Change Failure Rate: Often linked to Deployment failure, this is the percentage of changes that fails and need to be fixed / re-deployed. This is an indicator ultimately of code quality and deployment process. It can drive a automated testing strategy and also review process for deployment as well.
Four Golden Signals : These are the main signals that every service indicators should revolve around. Although simple, any failure will go through a trend change in one or more of these.
1. Latency : time it takes to answer a request
2. Traffic : volume of traffic going in : 0 = service most likely dead
3. Errors : obviously any increase there would trigger investigation
4. Saturation : how full the service capacity is. If performance tests were done, it can drive automatic scaling policies for the service.

Team:

Last but not least, any work deployed are still made by humans, ultimately to deliver value to another party. Any team working Agile or Waterfall or any other form of project management should be aware of the cost involved of the deployment from start to production of a service. Being efficient on top of being effective is a key goal that any business will be keen on improving. To do so raw data of team performance are necessary to drive value offer, optimization and also assess maturity of their teams through time.
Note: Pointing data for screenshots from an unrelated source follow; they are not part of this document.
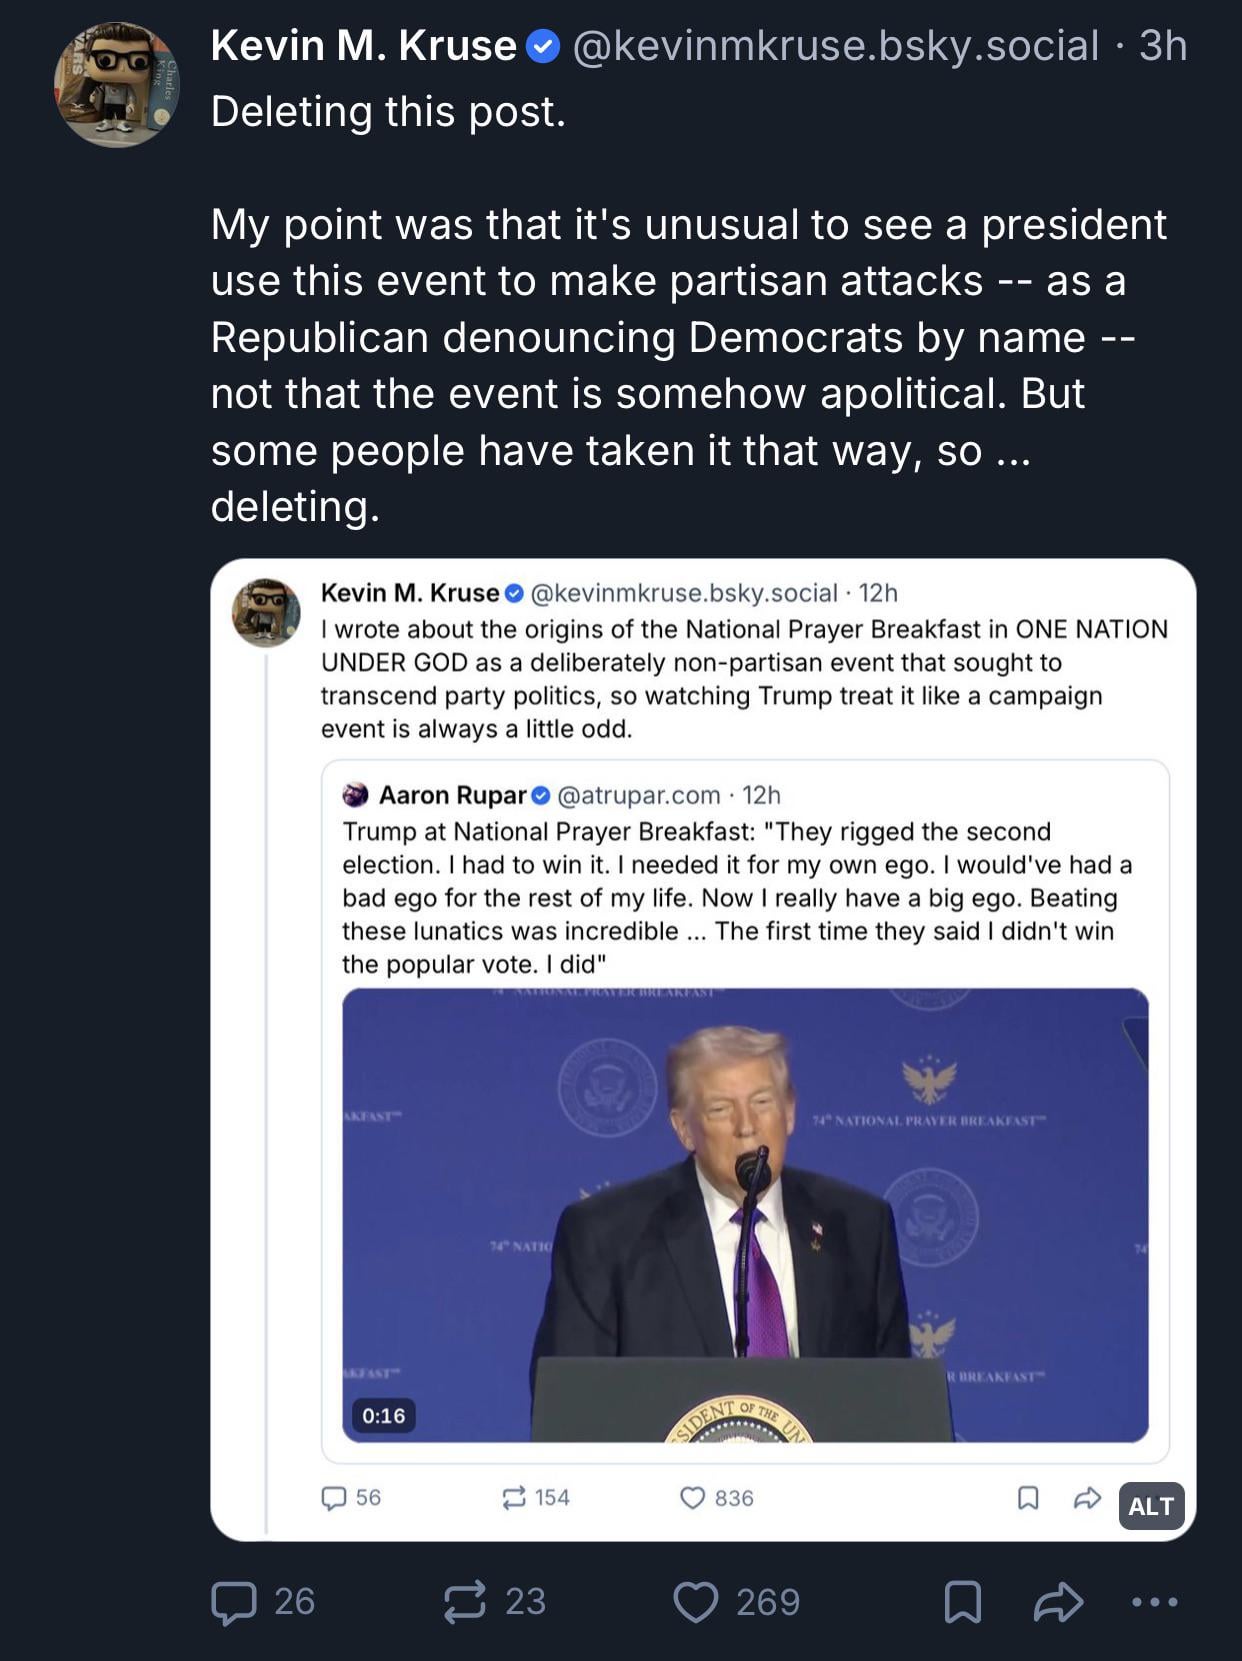Bookmark the main post

(962, 1601)
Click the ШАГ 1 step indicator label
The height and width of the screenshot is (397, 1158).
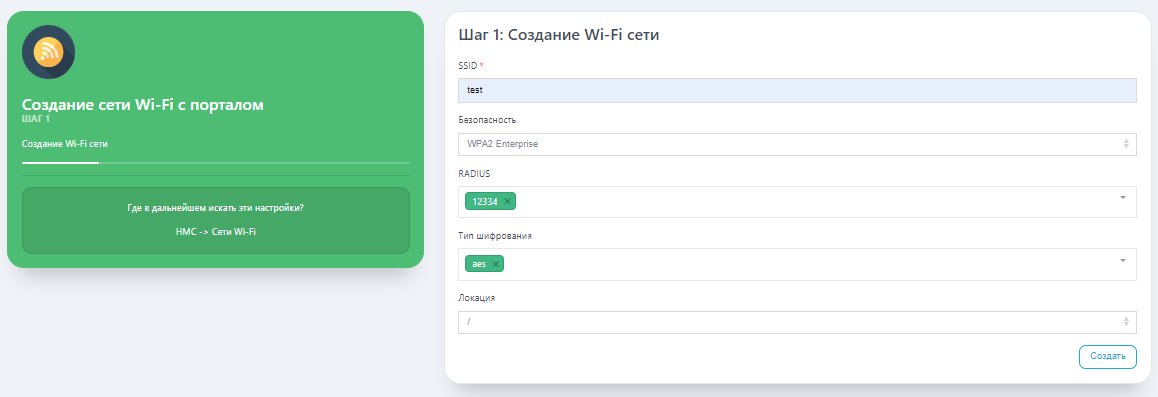click(36, 119)
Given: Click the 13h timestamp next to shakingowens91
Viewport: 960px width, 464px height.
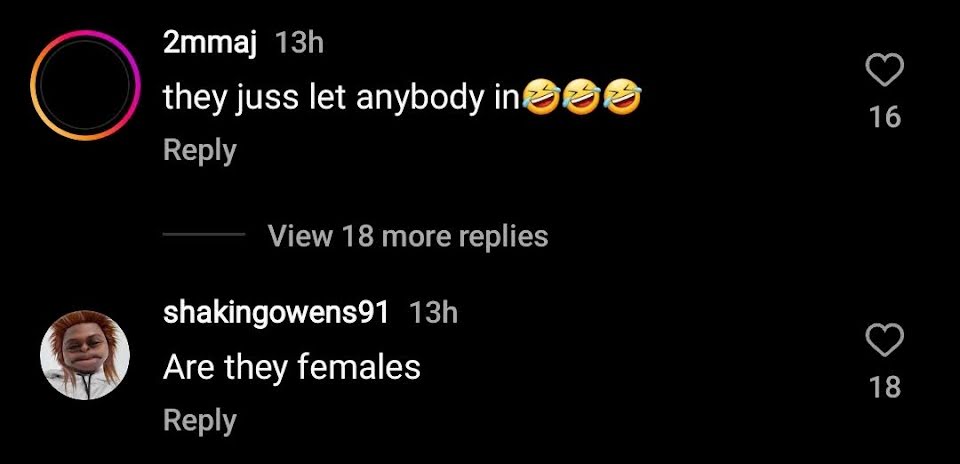Looking at the screenshot, I should (x=433, y=313).
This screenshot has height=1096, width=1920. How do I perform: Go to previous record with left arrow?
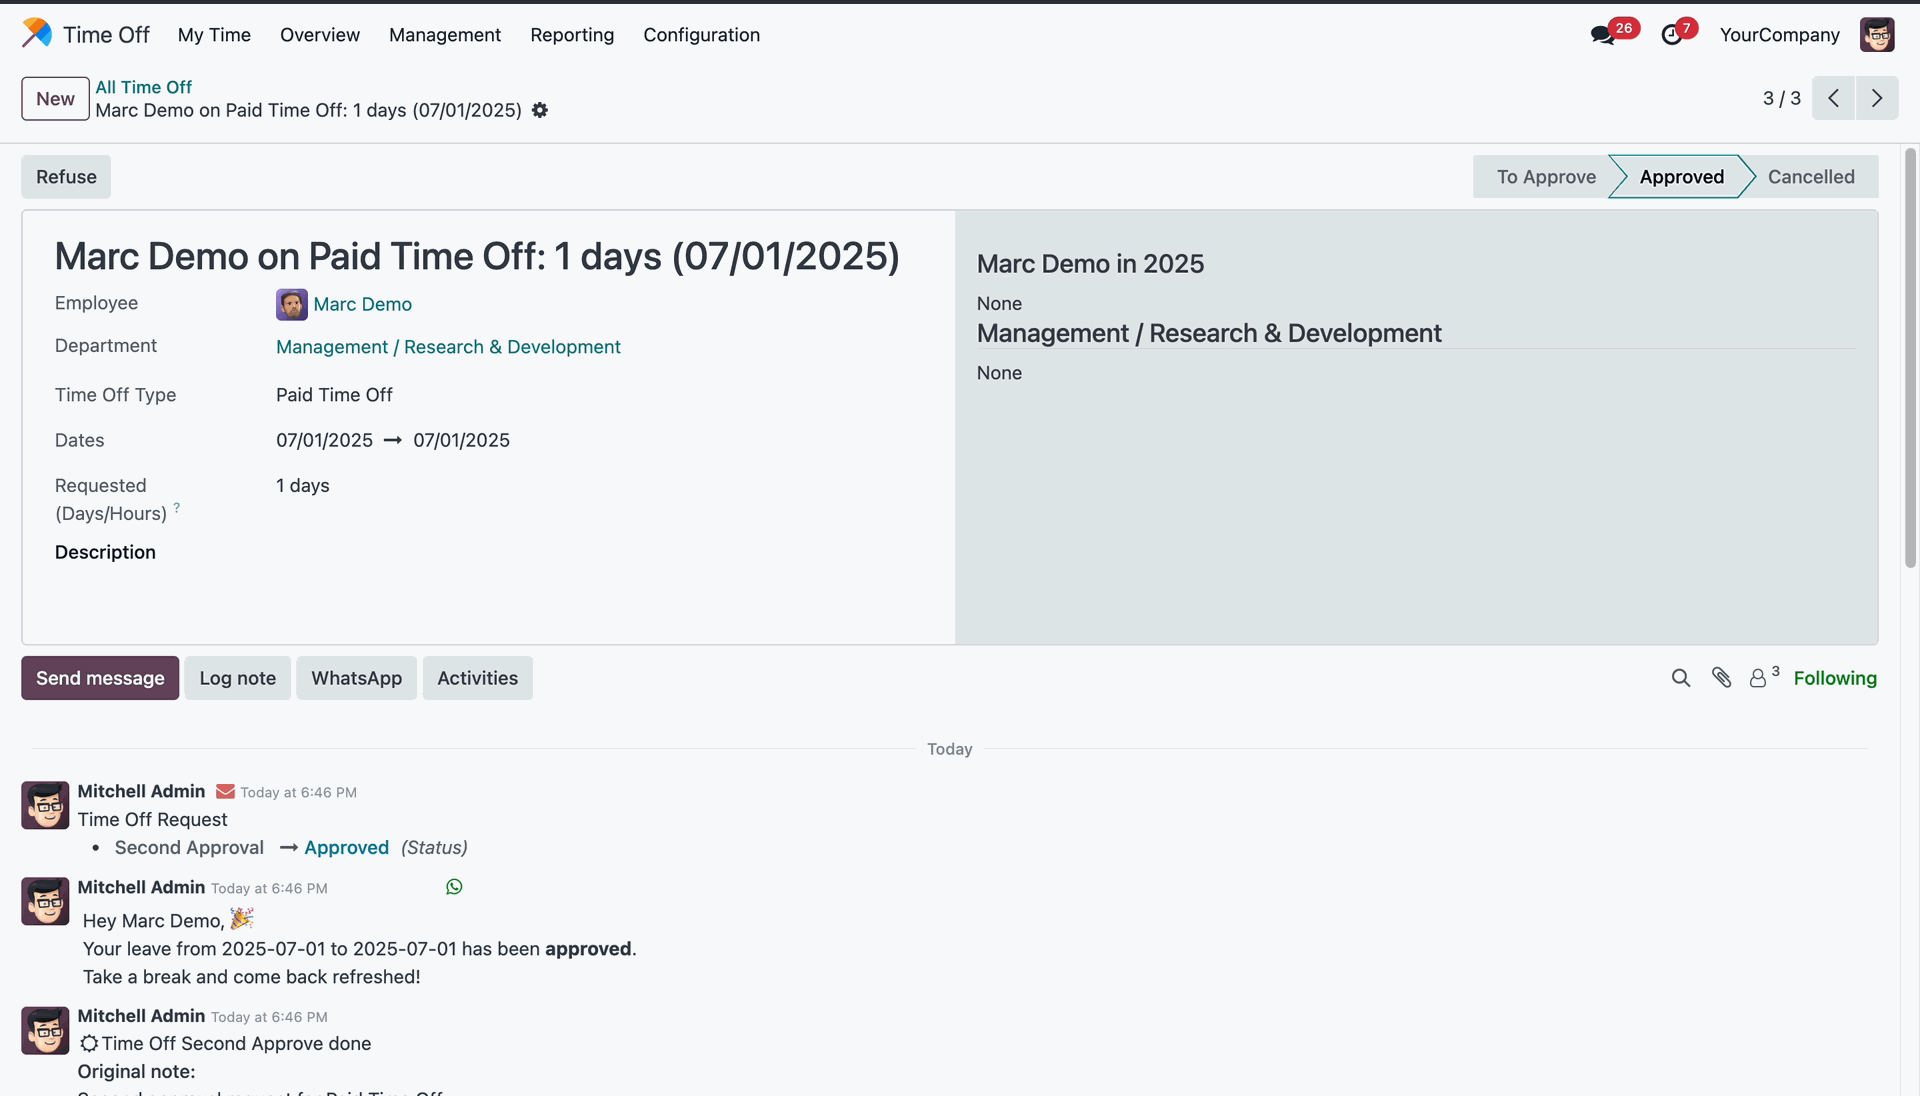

Costs : Not necessarily money although this is definitely an objective of most business. Evaluating costs of developing and running services at scale is a very difficult task but the one which will drive most of the business. Optimization and frugality as constraint can lead to innovation and even governance changes such as moving to cloud environments or refine scaling of services.
Spent Time : This is actually a subset of cost but I would like to insist on it since I believe this is most of the cost and also a main driver for project performance. I would mainly use it afterwards to work on time estimation based on previous data. It also helps to fan-out by tasks to see optimization for example by putting senior people on certain key tasks ti gain time while more junior profile could get their hands on the well-known patterns.
Unplanned Work : Unplanned work is any activity in the IT organization that can’t be mapped to an authorized project, procedure or change request. This is also a nice indicator of maturity and validate lot of choice human or technology wise. If the unplanned work is huge it either means there were lot of operational troubles to work on, meaning it may be time to spend time stabilizing the technology and process or either the difference between estimation and actual work span differs too much meaning that estimation may have been too optimistic or even irrelevant at some point. Once again unfortunately in both case this is a hard metric to gather and does require significant effort, either at post-mortem after delivery or after an incident to track the actual time spent. Obviously the ideal would be to have as little unplanned work as possible but will never reach zero.